* _Extracted text_
The Death of a River

There are times when, despite being a loquacious River Rat, the right words for a certain event are only found amongst select other individuals and not from behind these whiskers. So it is with the recent tragedy on the Rock River in Illinois (previously reported here). So, I've enlisted the pen and mind of Lindsay Wood Davis, long time Rock River lover and dear friend of the River Alliance of Wisconsin, to capture the scope of the tragedy when, as has happened to a 100 mile stretch of the Rock, a river dies...or, is killed, which is more appropriate in this case (photos courtesy of Sauk Valley Newspapers):


"Hello darkness, my old friend I've come to talk with you again Because a vision softly creeping Left its seeds while I was sleeping And the vision that was planted in my brain Still remains Within the sound of silence"

When Paul Simon wrote those famous words back in the winter of '64, the Rock River in Northern Illinois was a muddy old river, filled with organic and inorganic effluent, from heavy metals to farm field runoff to residential, industrial and commercial sewage piped straight in. There was certainly some wildlife and a few fish, but it was far from a healthy place for "man or beast." But it was the river we had, the only one we knew.

* _Information supplied_
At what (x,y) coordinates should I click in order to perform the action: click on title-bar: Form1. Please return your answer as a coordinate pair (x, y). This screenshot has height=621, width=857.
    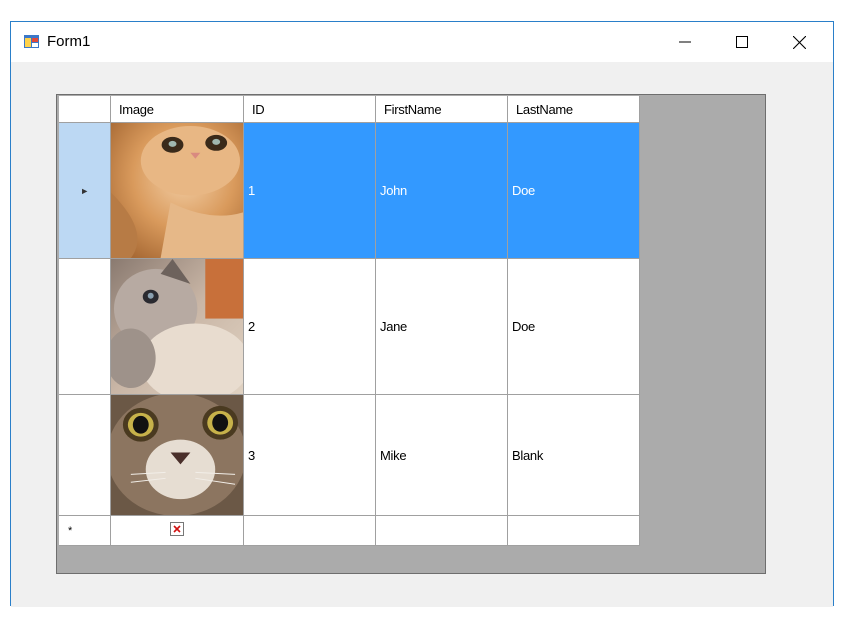
    Looking at the image, I should click on (422, 42).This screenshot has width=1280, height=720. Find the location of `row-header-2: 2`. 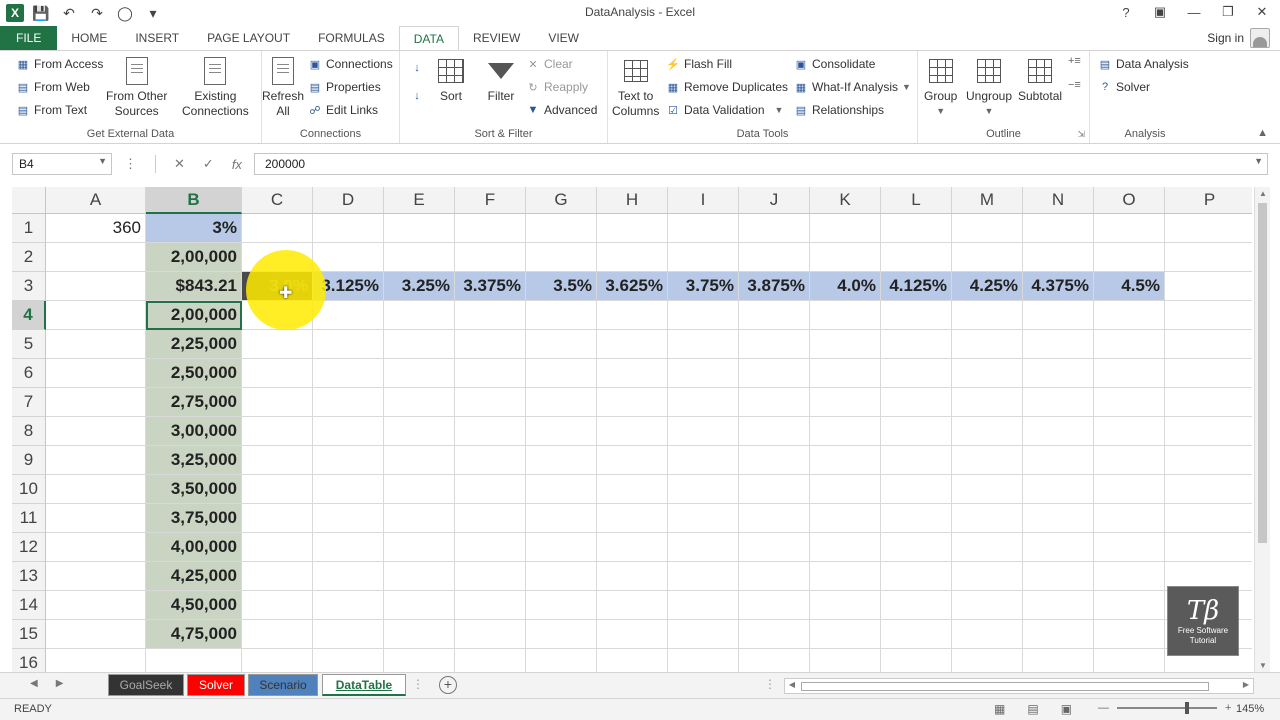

* _Work required_
Please copy the Rock River post in full, word for word. This data comes from a separate source.

* _Written reply_
The Death of a River

There are times when, despite being a loquacious River Rat, the right words for a certain event are only found amongst select other individuals and not from behind these whiskers. So it is with the recent tragedy on the Rock River in Illinois (previously reported here). So, I've enlisted the pen and mind of Lindsay Wood Davis, long time Rock River lover and dear friend of the River Alliance of Wisconsin, to capture the scope of the tragedy when, as has happened to a 100 mile stretch of the Rock, a river dies...or, is killed, which is more appropriate in this case (photos courtesy of Sauk Valley Newspapers):


"Hello darkness, my old friend I've come to talk with you again Because a vision softly creeping Left its seeds while I was sleeping And the vision that was planted in my brain Still remains Within the sound of silence"

When Paul Simon wrote those famous words back in the winter of '64, the Rock River in Northern Illinois was a muddy old river, filled with organic and inorganic effluent, from heavy metals to farm field runoff to residential, industrial and commercial sewage piped straight in. There was certainly some wildlife and a few fish, but it was far from a healthy place for "man or beast." But it was the river we had, the only one we knew.